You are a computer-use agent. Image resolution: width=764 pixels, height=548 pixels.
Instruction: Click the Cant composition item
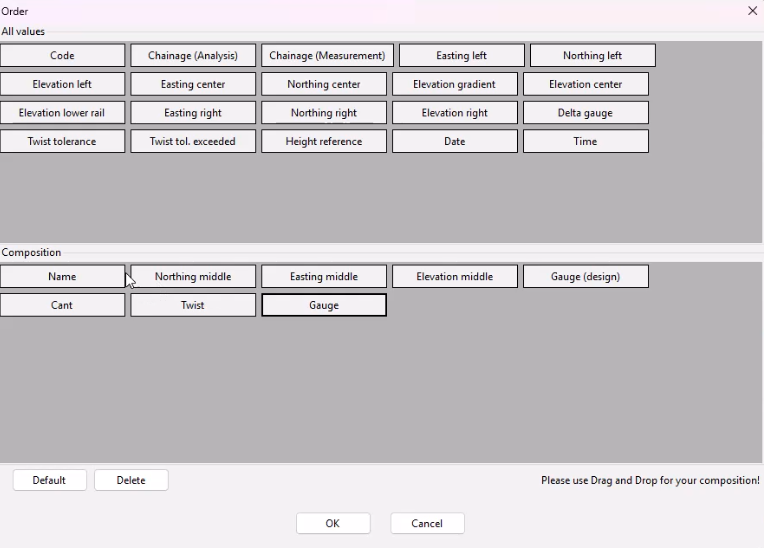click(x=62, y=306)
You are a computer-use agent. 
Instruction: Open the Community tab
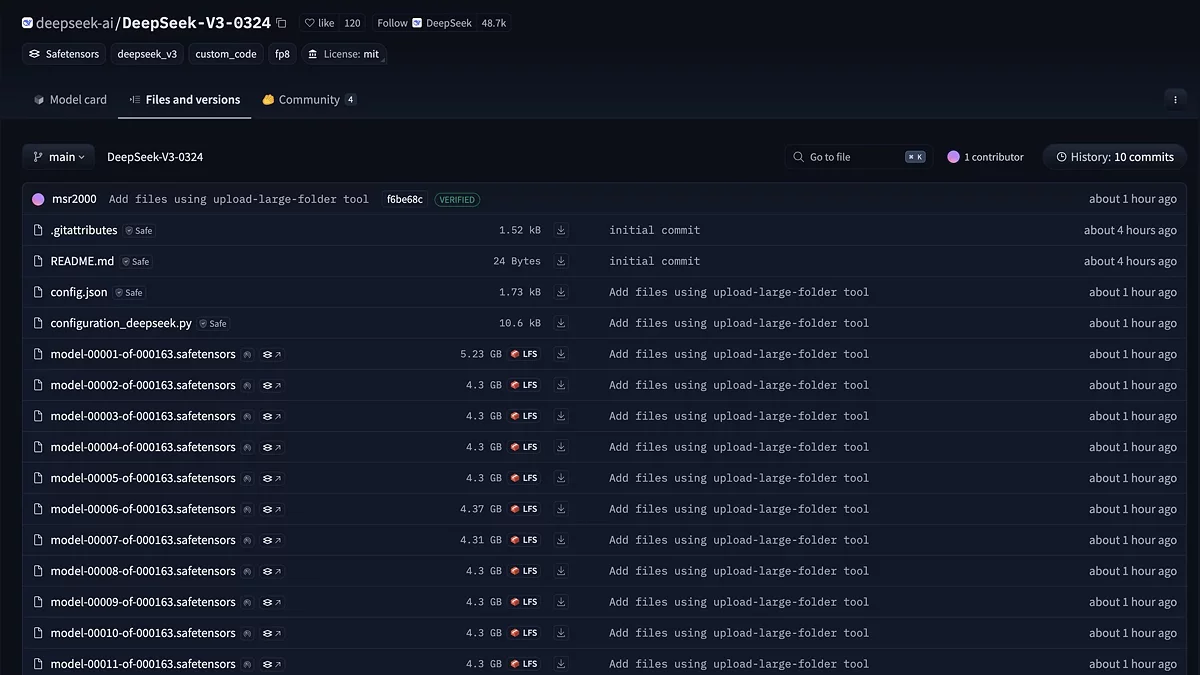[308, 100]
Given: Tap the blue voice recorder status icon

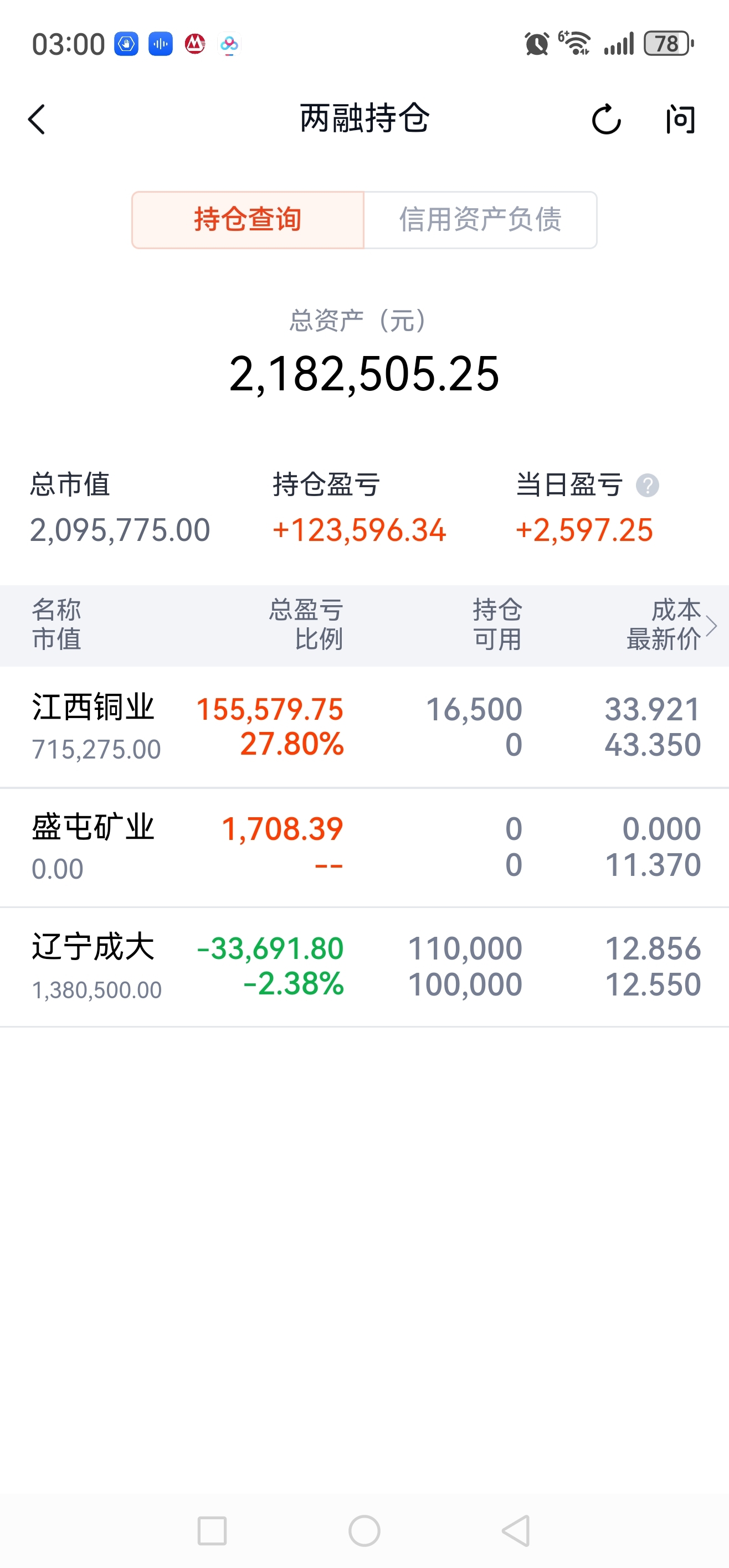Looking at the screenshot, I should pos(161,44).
##############################
Each line above holding the string "agent" counts once; please report the total and nothing more.

◆ **Exercise response**
2